O dragão se levanta, é
noite ainda, todos dormem. O orvalho amorteceu por quase doze horas
as folhagens, os corações, a promessa de paraíso. Todos estão
úmidos, mortalhas envoltas em trevas, húmus, folhagens, terra fria.
E eis que se levanta o dragão. Bradam e estremecem nos menores
refúgios de sombra todos os espíritos assombrados. Eis que se
levanta, ele.
(Os olhares
desencontrados, chorosos, e os homens que vagam olhando pelos
retrovisores da vida. O cigarro deixado aceso, a fumaça espessa
presa em olhos marejados, a viscosidade aveludada presa em membros
entumecidos. Tudo o que era pra estar e acontecer mas, por um minuto,
recuou-se. O dedo em riste, o trovão, a sentença, o brado, os
olhares fulminantes. Mas, reparando bem, estávamos todos parados,
congelados. Era a membrana, voluptuosa, singela, galante, do bem
estar. Era esta parede, este invólucro de bons costumes, esta
cadeira confortável que mantém-nos as pernas a balançar, envoltas
em tiras de cetim. Quando menos esperar, a vida, esta que deixamos
passar, pega-nos. E aí será tarde.)
O dragão se levanta, é
noite ainda. Ele respira, exala, observa, assustado, o próprio
acordar. Ele, que é o amanhecer e o florescer, e outros verbos,
ainda, encarnados em si, sem que o saiba. O dragão se levanta, é
noite ainda, e olha-se com olhares de quem se ama, mas é contido. De
quem se admira, mas é tímido. Para si é um mistério maior que a
vida, embora a vida seja, tanto quanto, tudo o que é contido em si.

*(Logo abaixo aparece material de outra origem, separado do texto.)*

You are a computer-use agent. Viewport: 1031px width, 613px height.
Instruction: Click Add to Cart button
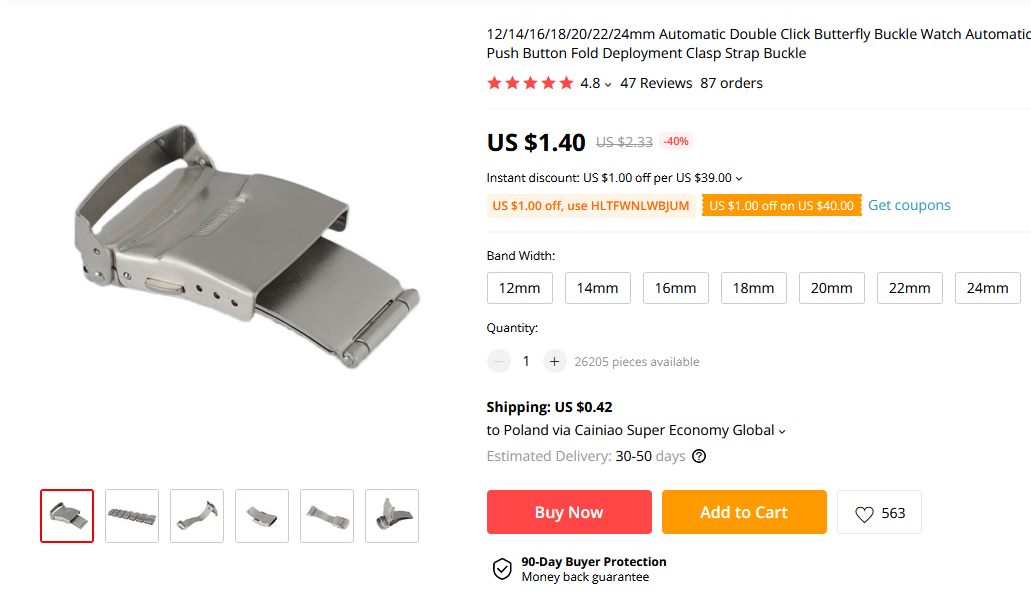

Sem que, entretanto, saibamos. Sem que ele desconfie. E eis que, sob
o som dos aplausos de todos os seres, virando-se em toda sua
imensidão, levanta-se, ele.
O dragão se levanta, e
com ele acordam as esperanças e a ventania. Ele olha, penetrante. É
um mago metido em vestimentas de sacerdote. E, ao rufar dos tambores
mais distantes das entranhas do planeta, agita suas asas, e com este
alarme chegam os raios de sol, o canto dos pássaros e a brisa
matinal, que varre o mundo e tem o aroma do café. O dragão se
levanta e com ele a manhã, que é ele próprio. Estrondoso.
2 comentários:
Maravilhoso, vou ler para meus alunos amanhã de manhã, cedinho, quando o sol se levanta. E perguntar a eles: que acharam? Depois te conto o que eles disseram. Abraços,
Ah, Maria, que satisfação ver este comentário seu aqui! Como fico feliz em saber que este texto será mostrado numa sala de aula! Por favor, não deixe de me contar quaisquer comentários.